At VMworld, we spoke about our vision for a virtual workspace in the cloud, enabling businesses to securely and efficiently deliver applications (legacy, new, and SaaS) and data to their end-users in a device-independent way; independent of physical devices and independent of specific operating systems. Today I want to talk about how VMware’s End User Computing portfolio fits into this vision and the opportunities for our service provider partners.

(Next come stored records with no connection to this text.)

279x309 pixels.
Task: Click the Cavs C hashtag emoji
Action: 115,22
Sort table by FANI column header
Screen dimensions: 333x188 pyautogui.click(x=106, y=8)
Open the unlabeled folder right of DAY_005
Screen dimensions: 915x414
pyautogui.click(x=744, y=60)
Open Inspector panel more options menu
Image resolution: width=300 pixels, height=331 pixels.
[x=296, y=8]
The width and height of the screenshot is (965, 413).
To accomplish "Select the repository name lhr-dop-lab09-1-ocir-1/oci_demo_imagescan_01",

View and ThinApp are one end of the spectrum and are about modernizing and delivering Windows and Windows applications as a service. Applying our virtualization technologies to separate Windows from the physical hardware used to execute it. With traditional View, this means Server-Hosted Desktops - running the Windows OS and its applications in the data center and delivering graphics to the client device. In View 4.5, we broadened that solution with View Client Local Mode, the industry’s first true solution for BYOPC and delivering such an isolated and encapsulated Windows image to a client end point for execution. And similarly ThinApp can be used to deliver individual Windows applications to either mode of execution. One of the next phases is to broaden these offerings from today’s private cloud services and deliver desktops and desktop applications as a service from our hosting provider partners. After all, one of the most important drivers for SaaS and its economy of scale is the delivery of common business services that everyone needs, but do not derive value from performing themselves. What can be more common that delivering and managing corporate desktops? Or delivering complex Windows Client/Server applications as a managed service?

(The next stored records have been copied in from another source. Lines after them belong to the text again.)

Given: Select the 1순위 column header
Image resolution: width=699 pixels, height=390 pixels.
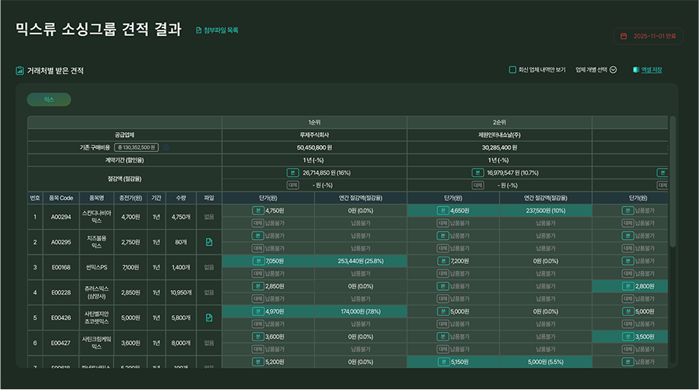Looking at the screenshot, I should point(314,122).
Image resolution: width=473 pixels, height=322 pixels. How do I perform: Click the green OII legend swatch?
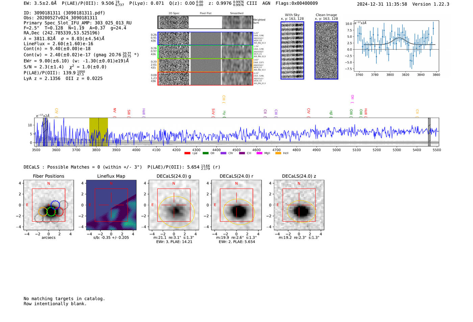coord(205,153)
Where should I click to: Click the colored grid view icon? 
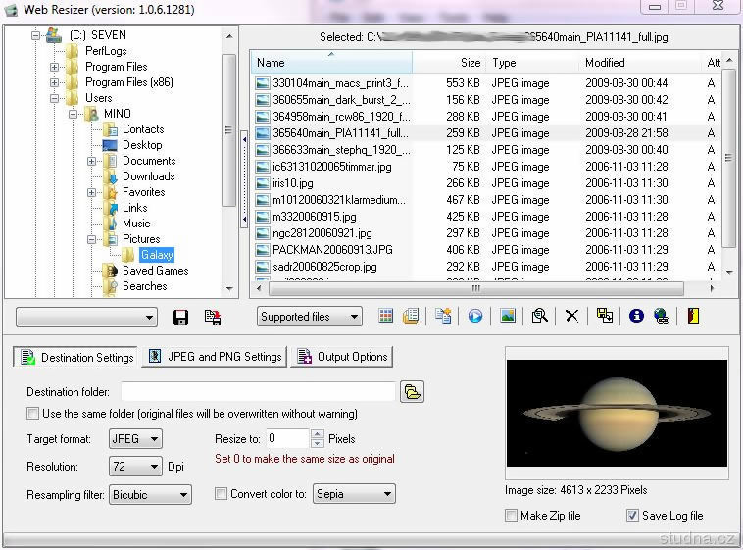[386, 317]
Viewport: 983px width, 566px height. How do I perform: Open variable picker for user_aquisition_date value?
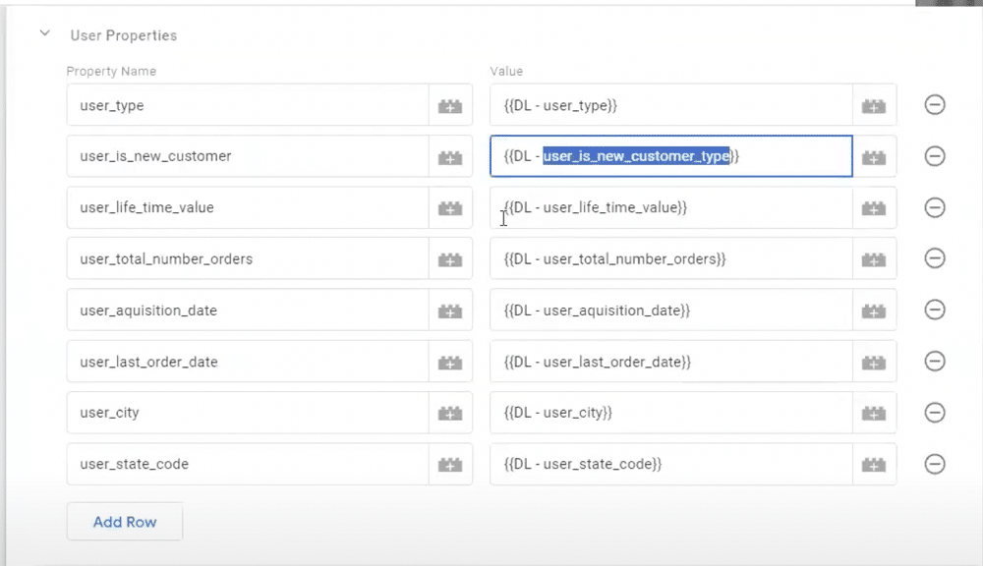tap(873, 311)
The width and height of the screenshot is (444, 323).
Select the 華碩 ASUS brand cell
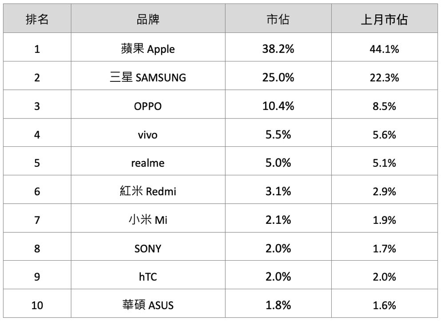(147, 305)
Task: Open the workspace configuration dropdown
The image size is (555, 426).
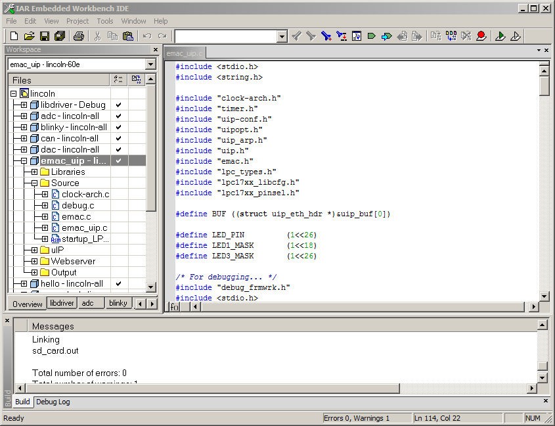Action: pos(150,64)
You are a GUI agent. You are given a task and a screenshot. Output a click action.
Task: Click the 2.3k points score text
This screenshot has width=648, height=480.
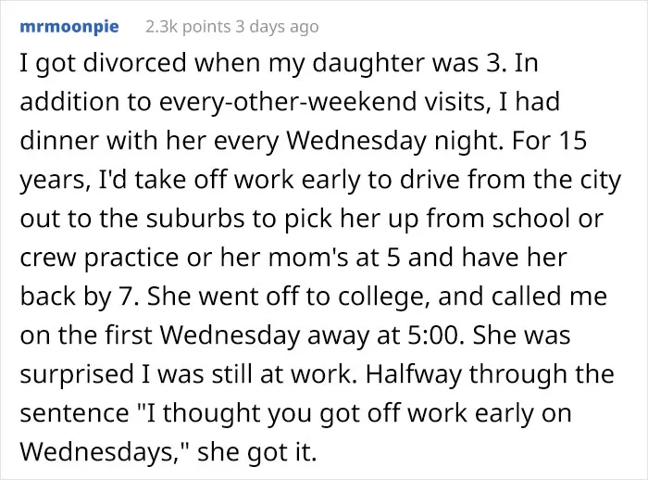188,27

Over the coming year you will begin to see VMware broadening the client devices that we support, both for remote graphics for server hosted desktops with View, as well as more varied platforms for View Client Local Mode for enterprise-controlled and encapsulated execution on the client end-point. One very interesting technology I want to point out that is relevant to this theme is our MVP product. This technology is directly analogous to View Client Local Mode, but instead of Windows, it's intended for Android-based smartphones and tablets. It delivers an enterprise managed, "corporate-Android" image and applications that can execute side-by-side and independently of a personal-use Android image; all on the same phone! This is a great technology all around - end users no longer have to carry 2 phones, IT no longer has to worry about/restrict personal use and service providers can offer multiple services and data plans.

Project Horizon is starting at the other end of the spectrum directly embracing SaaS applications and cloud delivery; providing a consistent way for enterprises to provision, manage, secure, and deliver SaaS and Windows applications to a wide range of fixed and mobile devices. Project Horizon begins to unify these separate and independent SaaS islands into a common provisioning and management framework; allowing enterprises to build a single unified catalog of both Windows and SaaS applications and deliver them to disparate devices all with flexible policy-based access controls. Additionally, Project Horizon provides a security bridge, where user identities are authenticated and managed within the enterprise, while being securely federated and applied to SaaS services.

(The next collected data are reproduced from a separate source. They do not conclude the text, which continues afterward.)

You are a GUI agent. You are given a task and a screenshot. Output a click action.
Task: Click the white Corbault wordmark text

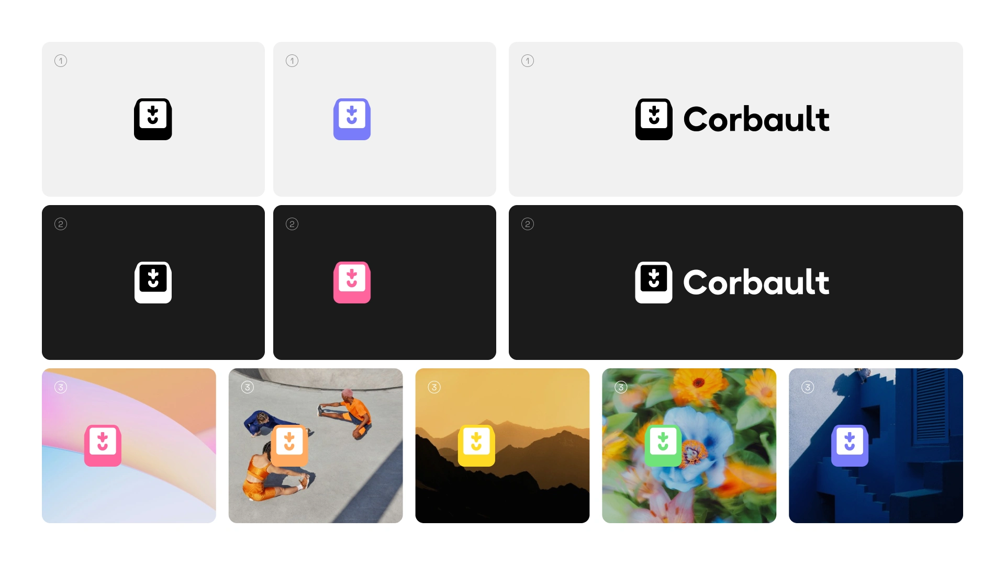756,283
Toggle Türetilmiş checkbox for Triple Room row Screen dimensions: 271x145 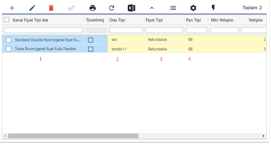(91, 49)
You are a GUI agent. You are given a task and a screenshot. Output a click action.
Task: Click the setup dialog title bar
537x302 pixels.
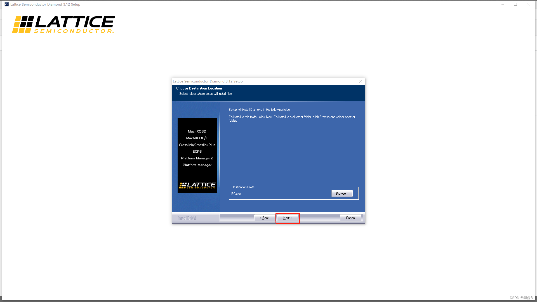(269, 81)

And, of course, Zimbra is a SaaS service; a great email, calendaring and data management platform, suitable for deployment from both service providers and in the enterprise with a rich, next-generation user interface designed for SaaS. This next-generation rich web interface can be thought of as the beginnings of a virtual workspace portal; a browser based interface that delivers a rich application view for email, calendar and even briefcase file content.

In summary, these are exciting times for service providers and End User Computing at VMware. We are busily working on technologies that advance our vision of the Virtual Workspace in the Cloud; enabling businesses to securely and efficiently deliver applications (legacy, new, and SaaS) and data to their end-users in a device-independent way.